Immigration Associated With Income Rise

Over the long run, Peri wrote in the bank’s Economic Letter, per worker income rises 0.6 percent to 0.9 percent for each inflow of immigrants that equals 1 percent of employment.

“This implies that total immigration to the United States from 1990 to 2007 was associated with a 6.6 percent to 9.9 percent increase in real income per worker. That equals an increase of about $5,100 in the yearly income of the average U.S. worker in constant 2005 dollars,’’ Peri said.

Such a gain equals 20 percent to 25 percent of the total real increase in average yearly income per worker registered in the United States between 1990 and 2007, Peri said.

A third result is that in the short run, physical capital per unit of output is decreased by net immigration, but in the medium to long run, businesses expand their equipment and physical plant proportionally to their increase in production, Peri said.

Peri was traveling out of the country Aug. 30 and was unavailable for comment on his report.

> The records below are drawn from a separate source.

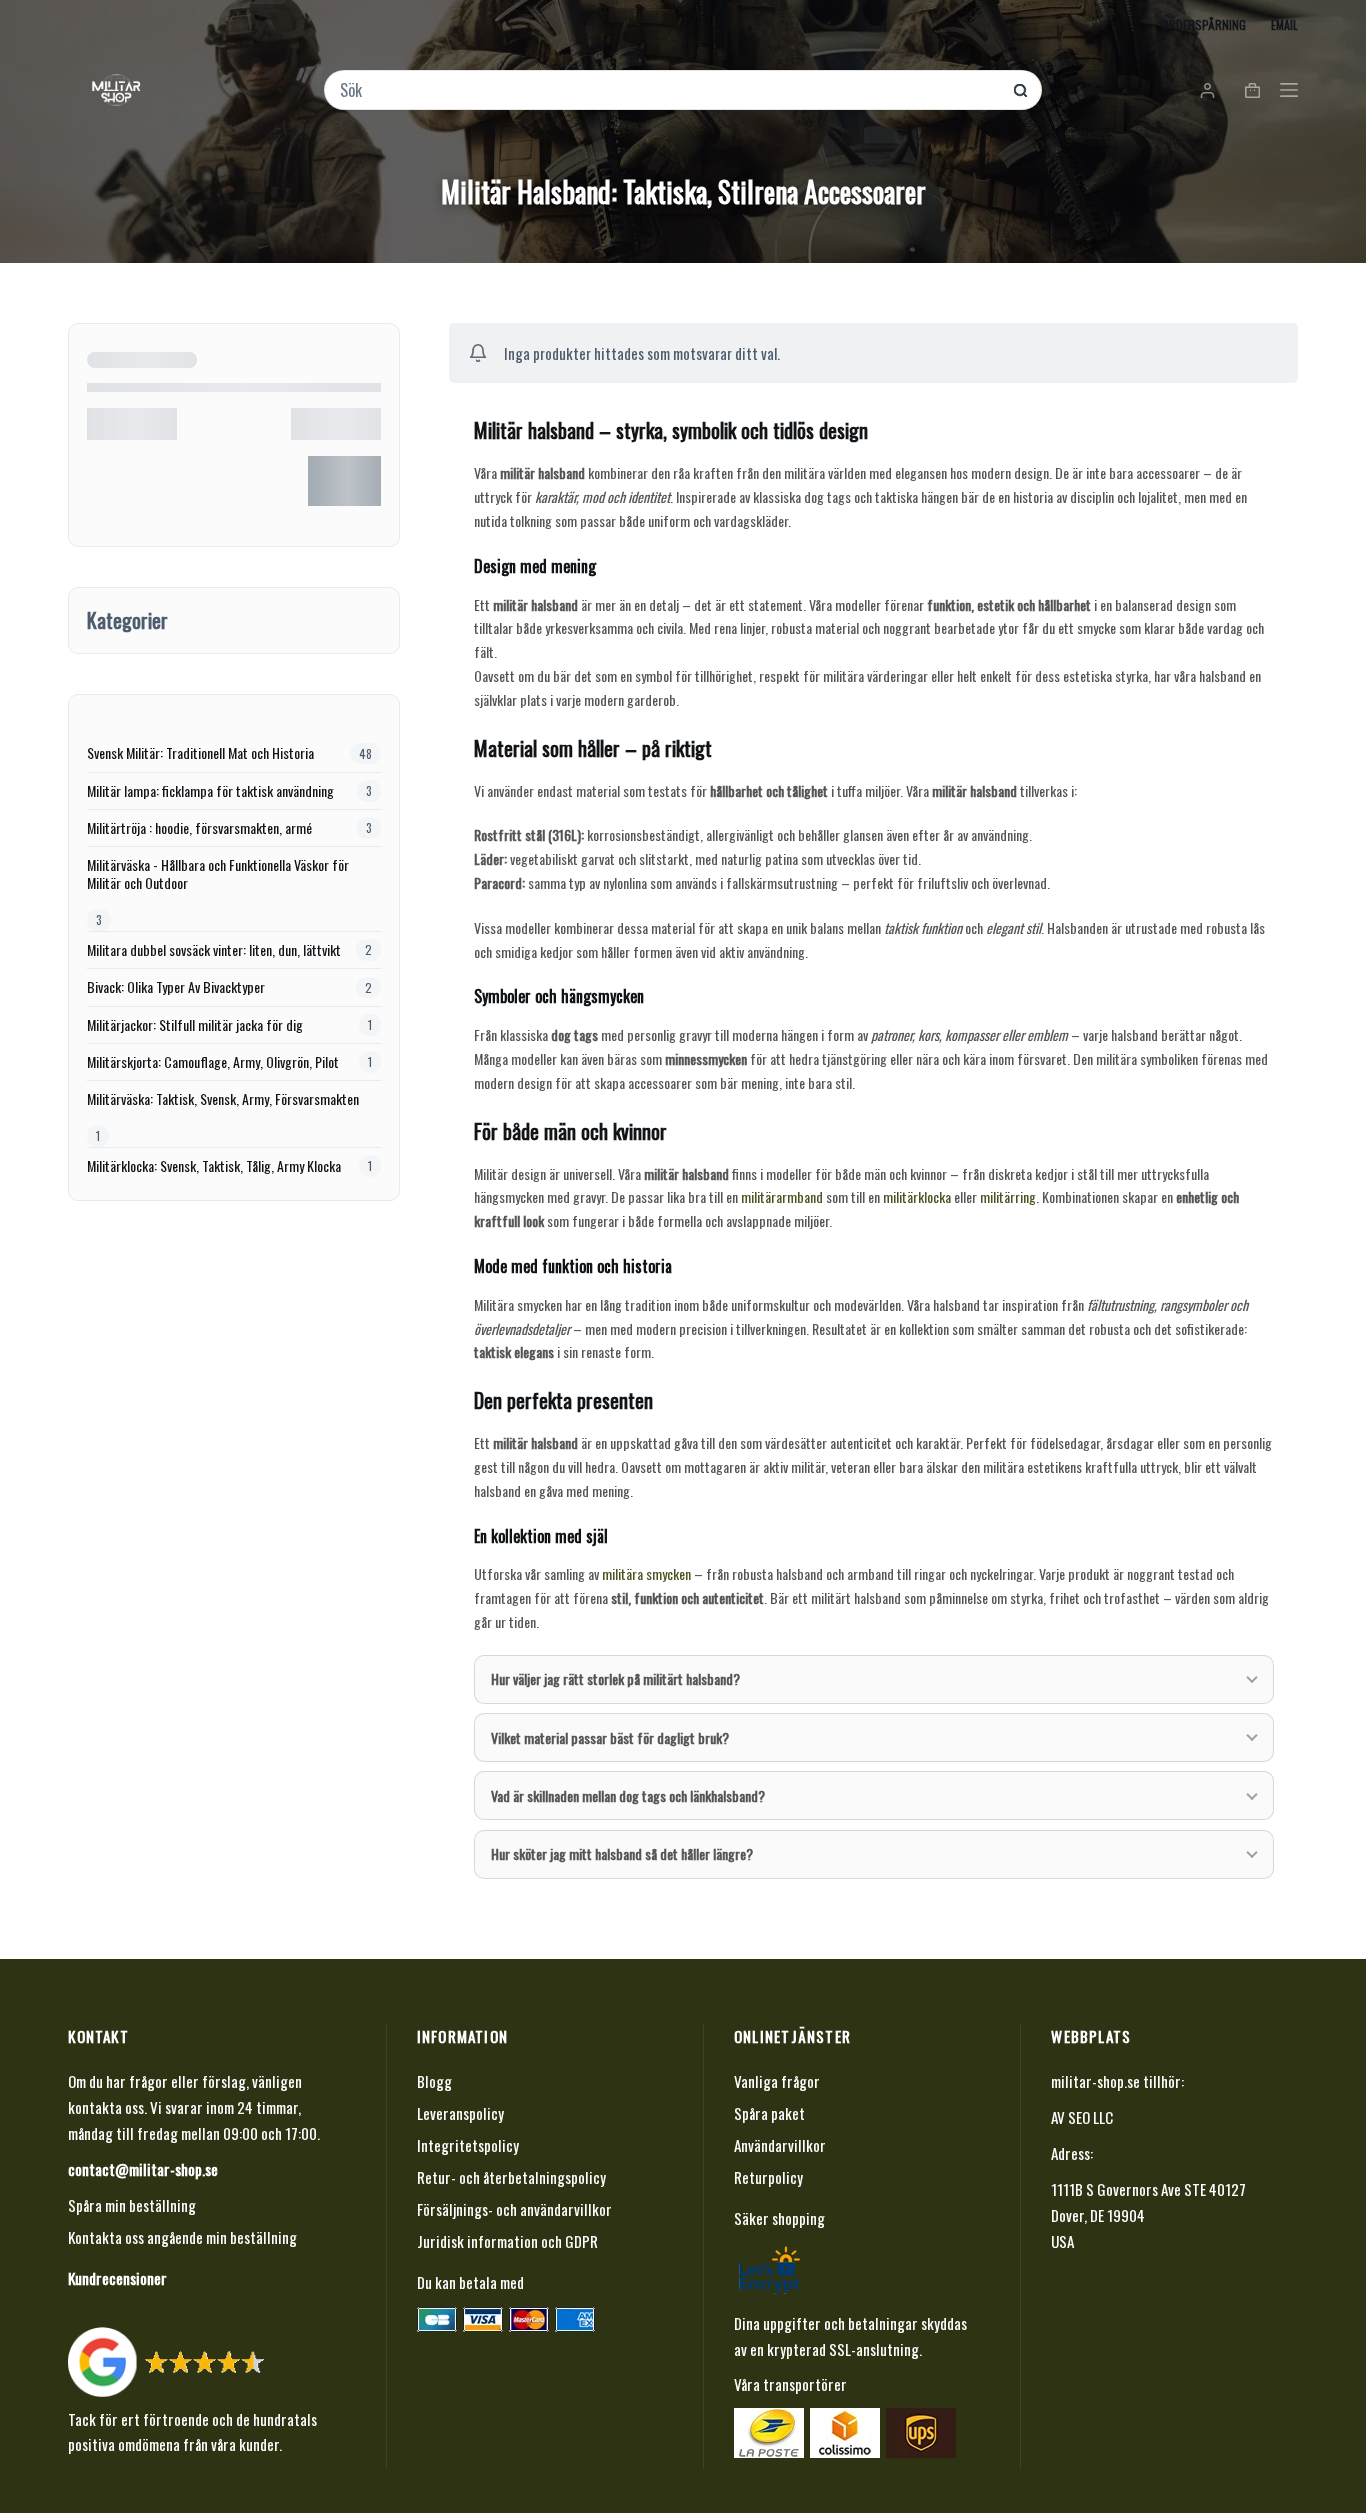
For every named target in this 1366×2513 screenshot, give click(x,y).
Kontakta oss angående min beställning (182, 2237)
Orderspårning (1204, 24)
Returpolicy (768, 2177)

Immigrants Tend to Take Different Occupations

Already well documented is that U.S.-born workers and immigrants tend to take different occupations, Peri said. Among less-educated workers, those born in the United States tend to have jobs in manufacturing or mining, while immigrants tend to have jobs in personal services and agriculture. Among more-educated workers, U.S.-born workers tend to work as managers, teachers, and nurses while immigrants tend to work as engineers, scientists, and doctors, he said.

Because those born in the United States have relatively better English language skills, they tend to specialize in communication tasks, Peri said. “Immigrants tend to specialize in other tasks, such as manual labor,’’ he wrote.

“The share of immigrants among the less educated is strongly correlated with the extent of U.S.-born worker specialization in communication tasks,’’ Peri wrote in the report titled “The Effect of Immigrants on U.S. Employment and Productivity.’’

“In states with a heavy concentration of less-educated immigrants, U.S.-born workers have migrated toward more communication-intensive occupations. Those jobs pay higher wages than manual jobs, so such a mechanism has stimulated the productivity of workers born in the United States and generated new employment opportunities,’’ Peri said.

This “typically pushes U.S.-born workers toward better-paying jobs, enhances the efficiency of production, and creates jobs,’’ Peri said. Task specialization, however, may involve adopting different techniques or managerial procedures and renovating or replacing capital equipment. “Hence, it takes some years to be fully realized,’’ he said.

As we celebrate this Labor Day, let us thank all workers, and do each justice, whatever their background, origin, or line of work. May our Lord bless all our labor.

I pray for the employed, that they may work as unto Thee and not unto men. I pray for the unemployed, that they may find work and be saved from despondency. Be Thou their strength in adversity. — an excerpt from A General Intercession from A Book of Devotions and Prayers According to the Use of the Polish National Catholic Church.